Dataset rows:

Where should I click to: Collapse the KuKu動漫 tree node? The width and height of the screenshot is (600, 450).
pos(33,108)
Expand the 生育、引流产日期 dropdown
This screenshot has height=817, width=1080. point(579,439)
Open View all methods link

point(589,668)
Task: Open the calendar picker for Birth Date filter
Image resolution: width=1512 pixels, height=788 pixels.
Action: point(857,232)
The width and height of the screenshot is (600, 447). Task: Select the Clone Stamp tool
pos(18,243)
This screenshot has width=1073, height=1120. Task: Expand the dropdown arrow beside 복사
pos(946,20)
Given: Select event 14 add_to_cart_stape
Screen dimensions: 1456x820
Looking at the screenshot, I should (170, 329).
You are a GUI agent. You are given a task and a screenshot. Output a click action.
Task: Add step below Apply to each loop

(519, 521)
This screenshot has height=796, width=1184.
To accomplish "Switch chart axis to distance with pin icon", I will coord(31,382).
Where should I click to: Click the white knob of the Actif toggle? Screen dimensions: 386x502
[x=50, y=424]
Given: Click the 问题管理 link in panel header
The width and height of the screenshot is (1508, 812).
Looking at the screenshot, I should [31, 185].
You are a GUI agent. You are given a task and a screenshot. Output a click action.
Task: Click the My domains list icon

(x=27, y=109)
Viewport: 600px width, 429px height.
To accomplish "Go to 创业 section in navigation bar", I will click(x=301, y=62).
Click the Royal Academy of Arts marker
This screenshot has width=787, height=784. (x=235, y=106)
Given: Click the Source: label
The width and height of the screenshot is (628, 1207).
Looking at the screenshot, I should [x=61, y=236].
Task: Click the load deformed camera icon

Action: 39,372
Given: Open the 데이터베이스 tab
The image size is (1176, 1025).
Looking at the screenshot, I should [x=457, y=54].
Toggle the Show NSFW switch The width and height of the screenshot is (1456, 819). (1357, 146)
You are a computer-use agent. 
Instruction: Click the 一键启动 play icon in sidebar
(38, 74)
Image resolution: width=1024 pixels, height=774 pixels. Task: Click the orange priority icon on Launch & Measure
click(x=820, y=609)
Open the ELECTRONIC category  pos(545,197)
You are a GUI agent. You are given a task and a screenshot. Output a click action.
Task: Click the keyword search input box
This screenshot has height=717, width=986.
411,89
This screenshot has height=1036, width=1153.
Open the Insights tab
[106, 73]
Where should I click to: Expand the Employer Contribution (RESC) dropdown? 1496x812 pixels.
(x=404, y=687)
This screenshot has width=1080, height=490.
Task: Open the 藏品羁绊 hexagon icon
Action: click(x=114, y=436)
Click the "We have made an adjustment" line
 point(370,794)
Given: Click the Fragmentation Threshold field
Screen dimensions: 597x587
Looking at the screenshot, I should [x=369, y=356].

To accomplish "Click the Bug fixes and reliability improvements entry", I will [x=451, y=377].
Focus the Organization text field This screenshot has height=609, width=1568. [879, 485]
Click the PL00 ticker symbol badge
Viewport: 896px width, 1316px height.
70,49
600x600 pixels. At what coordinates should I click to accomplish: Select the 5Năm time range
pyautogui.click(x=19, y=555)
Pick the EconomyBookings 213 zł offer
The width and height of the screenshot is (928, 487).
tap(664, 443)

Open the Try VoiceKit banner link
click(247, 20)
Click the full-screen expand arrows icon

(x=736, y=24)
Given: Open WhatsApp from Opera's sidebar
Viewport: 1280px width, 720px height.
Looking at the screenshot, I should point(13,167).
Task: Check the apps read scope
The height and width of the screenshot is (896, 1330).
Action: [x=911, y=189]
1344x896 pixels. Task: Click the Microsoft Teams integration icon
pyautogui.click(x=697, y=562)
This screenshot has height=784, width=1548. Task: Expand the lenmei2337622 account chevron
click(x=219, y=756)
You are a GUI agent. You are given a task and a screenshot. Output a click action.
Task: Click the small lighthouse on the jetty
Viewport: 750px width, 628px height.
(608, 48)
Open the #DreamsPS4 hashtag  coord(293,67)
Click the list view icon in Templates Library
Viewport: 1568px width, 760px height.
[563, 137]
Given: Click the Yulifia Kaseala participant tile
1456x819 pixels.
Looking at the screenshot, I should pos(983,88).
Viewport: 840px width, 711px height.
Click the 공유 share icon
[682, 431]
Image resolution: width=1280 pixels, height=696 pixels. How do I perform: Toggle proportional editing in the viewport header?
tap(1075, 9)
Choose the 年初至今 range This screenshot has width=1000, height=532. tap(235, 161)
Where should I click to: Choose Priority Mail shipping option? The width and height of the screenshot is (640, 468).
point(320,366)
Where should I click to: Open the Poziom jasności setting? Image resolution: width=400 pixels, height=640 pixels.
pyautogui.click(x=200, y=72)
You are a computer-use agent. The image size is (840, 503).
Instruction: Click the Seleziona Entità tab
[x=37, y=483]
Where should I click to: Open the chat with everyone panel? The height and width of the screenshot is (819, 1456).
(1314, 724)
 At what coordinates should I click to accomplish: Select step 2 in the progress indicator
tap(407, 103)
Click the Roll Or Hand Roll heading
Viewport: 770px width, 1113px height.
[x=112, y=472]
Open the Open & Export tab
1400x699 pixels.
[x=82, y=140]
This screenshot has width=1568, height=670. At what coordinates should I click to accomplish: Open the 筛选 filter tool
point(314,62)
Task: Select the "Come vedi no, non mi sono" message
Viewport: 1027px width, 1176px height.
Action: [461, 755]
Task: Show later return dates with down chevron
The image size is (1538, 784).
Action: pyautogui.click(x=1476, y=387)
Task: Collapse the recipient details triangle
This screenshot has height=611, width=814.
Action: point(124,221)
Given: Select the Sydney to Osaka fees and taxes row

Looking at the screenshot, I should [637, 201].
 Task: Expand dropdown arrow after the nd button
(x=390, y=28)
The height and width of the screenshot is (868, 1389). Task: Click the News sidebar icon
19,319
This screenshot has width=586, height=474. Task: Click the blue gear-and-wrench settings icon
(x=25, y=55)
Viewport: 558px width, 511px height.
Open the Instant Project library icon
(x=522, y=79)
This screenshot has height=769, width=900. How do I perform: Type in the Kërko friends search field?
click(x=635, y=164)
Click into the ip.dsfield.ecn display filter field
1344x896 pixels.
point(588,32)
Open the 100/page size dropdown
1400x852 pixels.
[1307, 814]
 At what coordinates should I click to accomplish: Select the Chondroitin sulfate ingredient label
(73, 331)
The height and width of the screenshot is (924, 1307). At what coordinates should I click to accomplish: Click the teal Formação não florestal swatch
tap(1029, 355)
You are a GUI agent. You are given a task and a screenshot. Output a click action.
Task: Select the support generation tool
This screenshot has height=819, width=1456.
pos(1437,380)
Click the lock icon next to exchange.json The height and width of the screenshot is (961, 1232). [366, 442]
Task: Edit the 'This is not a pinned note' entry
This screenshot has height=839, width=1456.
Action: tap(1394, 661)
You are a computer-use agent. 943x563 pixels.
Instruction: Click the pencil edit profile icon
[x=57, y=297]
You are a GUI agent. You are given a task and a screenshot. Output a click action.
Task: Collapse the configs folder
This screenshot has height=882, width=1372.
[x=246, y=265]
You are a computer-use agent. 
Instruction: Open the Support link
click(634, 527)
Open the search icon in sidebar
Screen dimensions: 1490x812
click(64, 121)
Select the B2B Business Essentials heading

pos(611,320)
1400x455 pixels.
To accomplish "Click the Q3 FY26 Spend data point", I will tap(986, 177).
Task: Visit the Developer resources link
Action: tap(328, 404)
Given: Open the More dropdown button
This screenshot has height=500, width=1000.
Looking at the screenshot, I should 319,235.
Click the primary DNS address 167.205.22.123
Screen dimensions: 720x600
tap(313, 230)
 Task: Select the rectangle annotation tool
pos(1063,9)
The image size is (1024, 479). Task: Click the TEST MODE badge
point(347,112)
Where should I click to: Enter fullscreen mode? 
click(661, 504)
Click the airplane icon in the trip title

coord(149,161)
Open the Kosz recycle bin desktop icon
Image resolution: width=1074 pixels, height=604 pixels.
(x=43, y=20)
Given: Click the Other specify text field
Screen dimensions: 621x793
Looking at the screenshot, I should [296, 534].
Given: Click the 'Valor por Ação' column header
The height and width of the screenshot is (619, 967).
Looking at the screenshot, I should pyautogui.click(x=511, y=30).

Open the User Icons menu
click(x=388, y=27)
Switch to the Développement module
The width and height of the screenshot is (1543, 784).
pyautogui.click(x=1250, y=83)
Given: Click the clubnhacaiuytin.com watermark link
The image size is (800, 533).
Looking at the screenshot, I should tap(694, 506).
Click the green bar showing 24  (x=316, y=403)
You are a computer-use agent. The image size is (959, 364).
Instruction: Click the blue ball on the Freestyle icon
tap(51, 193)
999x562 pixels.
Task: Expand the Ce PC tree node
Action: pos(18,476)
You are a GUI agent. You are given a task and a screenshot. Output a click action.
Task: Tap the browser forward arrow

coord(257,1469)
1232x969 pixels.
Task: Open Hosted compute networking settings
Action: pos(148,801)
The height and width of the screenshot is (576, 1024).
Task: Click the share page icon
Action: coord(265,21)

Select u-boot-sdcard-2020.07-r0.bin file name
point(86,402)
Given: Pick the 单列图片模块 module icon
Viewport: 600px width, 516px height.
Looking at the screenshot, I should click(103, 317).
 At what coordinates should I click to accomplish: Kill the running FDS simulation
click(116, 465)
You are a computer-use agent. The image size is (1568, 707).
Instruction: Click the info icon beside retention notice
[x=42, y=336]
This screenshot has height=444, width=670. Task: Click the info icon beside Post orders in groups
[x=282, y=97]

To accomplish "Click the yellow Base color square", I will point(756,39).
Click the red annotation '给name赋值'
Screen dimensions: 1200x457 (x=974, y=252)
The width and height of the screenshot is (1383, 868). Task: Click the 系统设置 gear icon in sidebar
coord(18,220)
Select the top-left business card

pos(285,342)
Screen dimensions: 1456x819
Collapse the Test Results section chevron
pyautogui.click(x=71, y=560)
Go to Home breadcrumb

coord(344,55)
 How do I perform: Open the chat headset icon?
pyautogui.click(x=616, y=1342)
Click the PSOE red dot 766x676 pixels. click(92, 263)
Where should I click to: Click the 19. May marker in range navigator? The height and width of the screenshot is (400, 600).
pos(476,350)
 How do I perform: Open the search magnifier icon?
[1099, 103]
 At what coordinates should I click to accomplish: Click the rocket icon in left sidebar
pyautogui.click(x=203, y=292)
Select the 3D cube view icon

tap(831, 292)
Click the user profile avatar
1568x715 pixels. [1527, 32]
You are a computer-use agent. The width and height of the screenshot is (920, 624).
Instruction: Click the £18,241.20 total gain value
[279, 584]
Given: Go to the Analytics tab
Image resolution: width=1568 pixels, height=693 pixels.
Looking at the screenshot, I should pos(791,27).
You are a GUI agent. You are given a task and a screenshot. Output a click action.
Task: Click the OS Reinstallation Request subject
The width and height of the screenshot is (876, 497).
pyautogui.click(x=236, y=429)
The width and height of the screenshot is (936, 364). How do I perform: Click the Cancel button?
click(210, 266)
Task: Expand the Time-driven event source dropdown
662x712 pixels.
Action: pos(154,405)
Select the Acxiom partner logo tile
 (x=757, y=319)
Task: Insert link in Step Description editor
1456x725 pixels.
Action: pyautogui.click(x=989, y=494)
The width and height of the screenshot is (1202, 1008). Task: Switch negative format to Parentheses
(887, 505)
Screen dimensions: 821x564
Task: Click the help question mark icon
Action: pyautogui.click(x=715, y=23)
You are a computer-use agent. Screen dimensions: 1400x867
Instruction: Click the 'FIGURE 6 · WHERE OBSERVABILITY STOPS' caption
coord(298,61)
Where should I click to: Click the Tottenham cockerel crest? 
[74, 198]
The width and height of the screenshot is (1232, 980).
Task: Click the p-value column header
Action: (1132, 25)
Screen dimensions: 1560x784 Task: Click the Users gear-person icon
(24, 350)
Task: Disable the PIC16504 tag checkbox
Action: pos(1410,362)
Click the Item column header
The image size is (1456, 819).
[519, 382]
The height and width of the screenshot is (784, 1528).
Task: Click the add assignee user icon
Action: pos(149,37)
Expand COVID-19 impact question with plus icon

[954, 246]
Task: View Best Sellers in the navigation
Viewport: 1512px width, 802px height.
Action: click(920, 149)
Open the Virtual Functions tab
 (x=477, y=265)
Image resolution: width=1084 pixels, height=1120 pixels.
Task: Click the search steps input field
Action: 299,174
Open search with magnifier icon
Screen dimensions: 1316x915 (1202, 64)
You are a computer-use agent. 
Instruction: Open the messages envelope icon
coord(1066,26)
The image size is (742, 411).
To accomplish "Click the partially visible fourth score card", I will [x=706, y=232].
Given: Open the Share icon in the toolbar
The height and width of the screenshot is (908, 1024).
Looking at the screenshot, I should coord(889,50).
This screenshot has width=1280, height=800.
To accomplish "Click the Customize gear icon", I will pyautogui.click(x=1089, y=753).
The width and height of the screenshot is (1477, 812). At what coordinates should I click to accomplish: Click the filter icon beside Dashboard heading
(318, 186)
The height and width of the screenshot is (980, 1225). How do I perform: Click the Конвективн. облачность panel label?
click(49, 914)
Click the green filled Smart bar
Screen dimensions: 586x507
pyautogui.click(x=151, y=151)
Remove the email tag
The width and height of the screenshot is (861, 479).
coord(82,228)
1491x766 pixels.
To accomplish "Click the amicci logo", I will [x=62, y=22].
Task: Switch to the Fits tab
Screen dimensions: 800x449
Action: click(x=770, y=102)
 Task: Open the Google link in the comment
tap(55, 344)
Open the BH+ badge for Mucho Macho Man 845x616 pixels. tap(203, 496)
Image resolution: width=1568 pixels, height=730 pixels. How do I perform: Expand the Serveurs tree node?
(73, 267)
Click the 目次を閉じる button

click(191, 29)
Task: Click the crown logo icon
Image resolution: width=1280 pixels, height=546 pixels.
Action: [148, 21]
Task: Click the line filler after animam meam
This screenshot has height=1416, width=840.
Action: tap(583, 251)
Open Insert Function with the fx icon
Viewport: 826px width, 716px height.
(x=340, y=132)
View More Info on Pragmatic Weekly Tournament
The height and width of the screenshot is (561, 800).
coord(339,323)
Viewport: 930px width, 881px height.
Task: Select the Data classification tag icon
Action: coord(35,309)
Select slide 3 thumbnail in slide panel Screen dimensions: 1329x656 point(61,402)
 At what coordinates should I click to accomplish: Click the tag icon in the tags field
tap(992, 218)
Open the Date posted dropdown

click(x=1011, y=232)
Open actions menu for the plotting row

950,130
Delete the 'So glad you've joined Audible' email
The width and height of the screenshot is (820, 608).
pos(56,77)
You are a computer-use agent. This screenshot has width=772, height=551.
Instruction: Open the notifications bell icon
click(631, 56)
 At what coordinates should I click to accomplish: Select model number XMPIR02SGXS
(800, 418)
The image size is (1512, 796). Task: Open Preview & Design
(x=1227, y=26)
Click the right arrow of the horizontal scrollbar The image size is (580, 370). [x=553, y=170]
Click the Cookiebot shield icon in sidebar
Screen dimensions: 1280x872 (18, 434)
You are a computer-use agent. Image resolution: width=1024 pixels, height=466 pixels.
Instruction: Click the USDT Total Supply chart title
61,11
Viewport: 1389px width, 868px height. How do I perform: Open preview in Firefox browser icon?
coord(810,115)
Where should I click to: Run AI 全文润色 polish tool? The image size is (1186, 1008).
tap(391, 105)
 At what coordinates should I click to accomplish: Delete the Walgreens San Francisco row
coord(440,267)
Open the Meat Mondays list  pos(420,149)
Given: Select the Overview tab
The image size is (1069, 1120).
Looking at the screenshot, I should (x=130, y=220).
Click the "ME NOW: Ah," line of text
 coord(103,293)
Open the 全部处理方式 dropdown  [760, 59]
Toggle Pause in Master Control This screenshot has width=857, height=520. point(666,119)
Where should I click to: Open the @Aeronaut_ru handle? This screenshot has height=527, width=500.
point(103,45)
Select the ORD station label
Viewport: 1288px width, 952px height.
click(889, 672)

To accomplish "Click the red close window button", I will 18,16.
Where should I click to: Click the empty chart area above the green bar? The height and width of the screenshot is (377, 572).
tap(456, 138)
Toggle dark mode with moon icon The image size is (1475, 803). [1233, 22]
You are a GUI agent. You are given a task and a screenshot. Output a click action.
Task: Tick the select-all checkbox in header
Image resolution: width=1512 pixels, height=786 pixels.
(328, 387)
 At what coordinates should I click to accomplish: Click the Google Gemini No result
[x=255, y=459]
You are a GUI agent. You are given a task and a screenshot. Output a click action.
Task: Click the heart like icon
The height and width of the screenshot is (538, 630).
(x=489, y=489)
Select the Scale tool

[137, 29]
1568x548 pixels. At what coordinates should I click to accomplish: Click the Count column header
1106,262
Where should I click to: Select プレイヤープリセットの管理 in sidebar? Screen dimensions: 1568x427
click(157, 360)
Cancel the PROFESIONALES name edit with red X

### GIVEN INSTRUCTION:
Can you put the lines of material from the one containing "Select slide 3" through the one containing "Screen dimensions: 1280x872 (18, 434)" into a numbered list, leaving out blank lines?

### EXERCISE ANSWER:
1. Select slide 3 thumbnail in slide panel Screen dimensions: 1329x656 point(61,402)
2.  At what coordinates should I click to accomplish: Click the tag icon in the tags field
3. tap(992, 218)
4. Open the Date posted dropdown
5. click(x=1011, y=232)
6. Open actions menu for the plotting row
7. 950,130
8. Delete the 'So glad you've joined Audible' email
9. The width and height of the screenshot is (820, 608).
10. pos(56,77)
11. You are a computer-use agent. This screenshot has width=772, height=551.
12. Instruction: Open the notifications bell icon
13. click(631, 56)
14.  At what coordinates should I click to accomplish: Select model number XMPIR02SGXS
15. (800, 418)
16. The image size is (1512, 796). Task: Open Preview & Design
17. (x=1227, y=26)
18. Click the right arrow of the horizontal scrollbar The image size is (580, 370). [x=553, y=170]
19. Click the Cookiebot shield icon in sidebar
20. Screen dimensions: 1280x872 (18, 434)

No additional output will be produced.